> **PROBLEM DESCRIPTION**: Your task is to copy all of the entries exactly as they are given.

> **ENTRIES SHOWN**:

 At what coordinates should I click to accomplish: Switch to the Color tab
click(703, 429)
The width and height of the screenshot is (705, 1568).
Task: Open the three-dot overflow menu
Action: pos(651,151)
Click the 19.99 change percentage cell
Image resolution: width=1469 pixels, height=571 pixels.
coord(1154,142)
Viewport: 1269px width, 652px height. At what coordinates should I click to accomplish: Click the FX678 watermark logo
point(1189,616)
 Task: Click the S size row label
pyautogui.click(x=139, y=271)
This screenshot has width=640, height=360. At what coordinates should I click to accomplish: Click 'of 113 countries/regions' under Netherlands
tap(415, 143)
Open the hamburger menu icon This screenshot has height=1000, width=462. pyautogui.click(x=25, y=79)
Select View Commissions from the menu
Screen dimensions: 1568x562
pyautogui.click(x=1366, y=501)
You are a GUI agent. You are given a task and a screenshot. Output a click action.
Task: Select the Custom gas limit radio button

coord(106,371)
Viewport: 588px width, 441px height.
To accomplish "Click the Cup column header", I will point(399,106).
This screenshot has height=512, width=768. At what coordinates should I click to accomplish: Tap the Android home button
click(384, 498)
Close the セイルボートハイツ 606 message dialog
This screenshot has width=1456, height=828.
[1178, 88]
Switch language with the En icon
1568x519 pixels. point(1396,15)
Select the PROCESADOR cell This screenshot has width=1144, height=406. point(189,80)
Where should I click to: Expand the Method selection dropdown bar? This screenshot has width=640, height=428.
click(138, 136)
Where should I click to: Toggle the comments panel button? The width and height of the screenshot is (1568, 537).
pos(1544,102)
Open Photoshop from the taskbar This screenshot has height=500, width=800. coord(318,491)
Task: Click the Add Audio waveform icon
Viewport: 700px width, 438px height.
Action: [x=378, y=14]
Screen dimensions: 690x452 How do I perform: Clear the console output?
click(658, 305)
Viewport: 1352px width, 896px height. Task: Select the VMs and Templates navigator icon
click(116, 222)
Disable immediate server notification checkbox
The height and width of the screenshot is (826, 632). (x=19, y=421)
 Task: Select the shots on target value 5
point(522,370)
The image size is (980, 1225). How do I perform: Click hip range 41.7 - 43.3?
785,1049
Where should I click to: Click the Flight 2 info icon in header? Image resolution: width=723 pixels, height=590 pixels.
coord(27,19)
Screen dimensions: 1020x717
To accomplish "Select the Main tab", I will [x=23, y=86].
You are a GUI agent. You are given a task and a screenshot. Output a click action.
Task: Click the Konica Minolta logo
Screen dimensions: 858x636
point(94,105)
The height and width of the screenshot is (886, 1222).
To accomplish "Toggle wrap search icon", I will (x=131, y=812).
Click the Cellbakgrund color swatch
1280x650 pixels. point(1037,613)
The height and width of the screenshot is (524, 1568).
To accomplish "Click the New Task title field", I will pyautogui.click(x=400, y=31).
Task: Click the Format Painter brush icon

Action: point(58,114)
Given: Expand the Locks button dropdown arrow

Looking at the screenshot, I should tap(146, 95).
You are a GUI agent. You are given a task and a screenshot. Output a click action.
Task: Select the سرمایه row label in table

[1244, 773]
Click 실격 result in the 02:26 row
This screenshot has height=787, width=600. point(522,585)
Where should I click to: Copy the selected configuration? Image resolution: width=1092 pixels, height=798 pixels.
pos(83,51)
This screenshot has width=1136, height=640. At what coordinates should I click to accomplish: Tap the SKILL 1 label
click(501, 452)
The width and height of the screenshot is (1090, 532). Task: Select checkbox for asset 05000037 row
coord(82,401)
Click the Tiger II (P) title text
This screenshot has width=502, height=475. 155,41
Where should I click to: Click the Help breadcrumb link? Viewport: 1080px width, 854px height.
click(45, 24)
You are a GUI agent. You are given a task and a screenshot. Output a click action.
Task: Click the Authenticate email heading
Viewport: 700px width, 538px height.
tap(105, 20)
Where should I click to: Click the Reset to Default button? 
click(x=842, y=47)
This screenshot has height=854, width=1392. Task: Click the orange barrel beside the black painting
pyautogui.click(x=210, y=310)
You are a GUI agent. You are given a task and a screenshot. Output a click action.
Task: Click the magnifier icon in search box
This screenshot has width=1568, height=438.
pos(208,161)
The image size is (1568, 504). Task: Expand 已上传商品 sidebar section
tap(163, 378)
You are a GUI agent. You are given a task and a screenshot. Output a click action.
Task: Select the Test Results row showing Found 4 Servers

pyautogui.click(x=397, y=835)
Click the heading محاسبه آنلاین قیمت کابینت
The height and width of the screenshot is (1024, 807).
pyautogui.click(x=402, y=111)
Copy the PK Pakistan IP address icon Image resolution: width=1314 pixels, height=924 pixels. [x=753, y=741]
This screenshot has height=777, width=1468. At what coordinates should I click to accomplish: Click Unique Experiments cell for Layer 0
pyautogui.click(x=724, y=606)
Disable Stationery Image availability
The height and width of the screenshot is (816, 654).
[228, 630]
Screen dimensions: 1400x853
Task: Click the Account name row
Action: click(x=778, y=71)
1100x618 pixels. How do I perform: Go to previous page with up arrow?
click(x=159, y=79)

> **RESPONSE AREA**:
 At what coordinates should I click to accomplish: Switch to the Color tab
click(703, 429)
The width and height of the screenshot is (705, 1568).
Task: Open the three-dot overflow menu
Action: pos(651,151)
Click the 19.99 change percentage cell
Image resolution: width=1469 pixels, height=571 pixels.
coord(1154,142)
Viewport: 1269px width, 652px height. At what coordinates should I click to accomplish: Click the FX678 watermark logo
point(1189,616)
 Task: Click the S size row label
pyautogui.click(x=139, y=271)
This screenshot has width=640, height=360. At what coordinates should I click to accomplish: Click 'of 113 countries/regions' under Netherlands
tap(415, 143)
Open the hamburger menu icon This screenshot has height=1000, width=462. pyautogui.click(x=25, y=79)
Select View Commissions from the menu
Screen dimensions: 1568x562
pyautogui.click(x=1366, y=501)
You are a GUI agent. You are given a task and a screenshot. Output a click action.
Task: Select the Custom gas limit radio button

coord(106,371)
Viewport: 588px width, 441px height.
To accomplish "Click the Cup column header", I will point(399,106).
This screenshot has height=512, width=768. At what coordinates should I click to accomplish: Tap the Android home button
click(384, 498)
Close the セイルボートハイツ 606 message dialog
This screenshot has width=1456, height=828.
[1178, 88]
Switch language with the En icon
1568x519 pixels. point(1396,15)
Select the PROCESADOR cell This screenshot has width=1144, height=406. point(189,80)
Where should I click to: Expand the Method selection dropdown bar? This screenshot has width=640, height=428.
click(138, 136)
Where should I click to: Toggle the comments panel button? The width and height of the screenshot is (1568, 537).
pos(1544,102)
Open Photoshop from the taskbar This screenshot has height=500, width=800. coord(318,491)
Task: Click the Add Audio waveform icon
Viewport: 700px width, 438px height.
Action: [x=378, y=14]
Screen dimensions: 690x452 How do I perform: Clear the console output?
click(658, 305)
Viewport: 1352px width, 896px height. Task: Select the VMs and Templates navigator icon
click(116, 222)
Disable immediate server notification checkbox
The height and width of the screenshot is (826, 632). (x=19, y=421)
 Task: Select the shots on target value 5
point(522,370)
The image size is (980, 1225). How do I perform: Click hip range 41.7 - 43.3?
785,1049
Where should I click to: Click the Flight 2 info icon in header? Image resolution: width=723 pixels, height=590 pixels.
coord(27,19)
Screen dimensions: 1020x717
To accomplish "Select the Main tab", I will [x=23, y=86].
You are a GUI agent. You are given a task and a screenshot. Output a click action.
Task: Click the Konica Minolta logo
Screen dimensions: 858x636
point(94,105)
The height and width of the screenshot is (886, 1222).
To accomplish "Toggle wrap search icon", I will (x=131, y=812).
Click the Cellbakgrund color swatch
1280x650 pixels. point(1037,613)
The height and width of the screenshot is (524, 1568).
To accomplish "Click the New Task title field", I will pyautogui.click(x=400, y=31).
Task: Click the Format Painter brush icon

Action: point(58,114)
Given: Expand the Locks button dropdown arrow

Looking at the screenshot, I should tap(146, 95).
You are a GUI agent. You are given a task and a screenshot. Output a click action.
Task: Select the سرمایه row label in table

[1244, 773]
Click 실격 result in the 02:26 row
This screenshot has height=787, width=600. point(522,585)
Where should I click to: Copy the selected configuration? Image resolution: width=1092 pixels, height=798 pixels.
pos(83,51)
This screenshot has width=1136, height=640. At what coordinates should I click to accomplish: Tap the SKILL 1 label
click(501, 452)
The width and height of the screenshot is (1090, 532). Task: Select checkbox for asset 05000037 row
coord(82,401)
Click the Tiger II (P) title text
This screenshot has width=502, height=475. 155,41
Where should I click to: Click the Help breadcrumb link? Viewport: 1080px width, 854px height.
click(45, 24)
You are a GUI agent. You are given a task and a screenshot. Output a click action.
Task: Click the Authenticate email heading
Viewport: 700px width, 538px height.
tap(105, 20)
Where should I click to: Click the Reset to Default button? 
click(x=842, y=47)
This screenshot has height=854, width=1392. Task: Click the orange barrel beside the black painting
pyautogui.click(x=210, y=310)
You are a GUI agent. You are given a task and a screenshot. Output a click action.
Task: Click the magnifier icon in search box
This screenshot has width=1568, height=438.
pos(208,161)
The image size is (1568, 504). Task: Expand 已上传商品 sidebar section
tap(163, 378)
You are a GUI agent. You are given a task and a screenshot. Output a click action.
Task: Select the Test Results row showing Found 4 Servers

pyautogui.click(x=397, y=835)
Click the heading محاسبه آنلاین قیمت کابینت
The height and width of the screenshot is (1024, 807).
pyautogui.click(x=402, y=111)
Copy the PK Pakistan IP address icon Image resolution: width=1314 pixels, height=924 pixels. [x=753, y=741]
This screenshot has height=777, width=1468. At what coordinates should I click to accomplish: Click Unique Experiments cell for Layer 0
pyautogui.click(x=724, y=606)
Disable Stationery Image availability
The height and width of the screenshot is (816, 654).
[228, 630]
Screen dimensions: 1400x853
Task: Click the Account name row
Action: click(x=778, y=71)
1100x618 pixels. How do I perform: Go to previous page with up arrow?
click(x=159, y=79)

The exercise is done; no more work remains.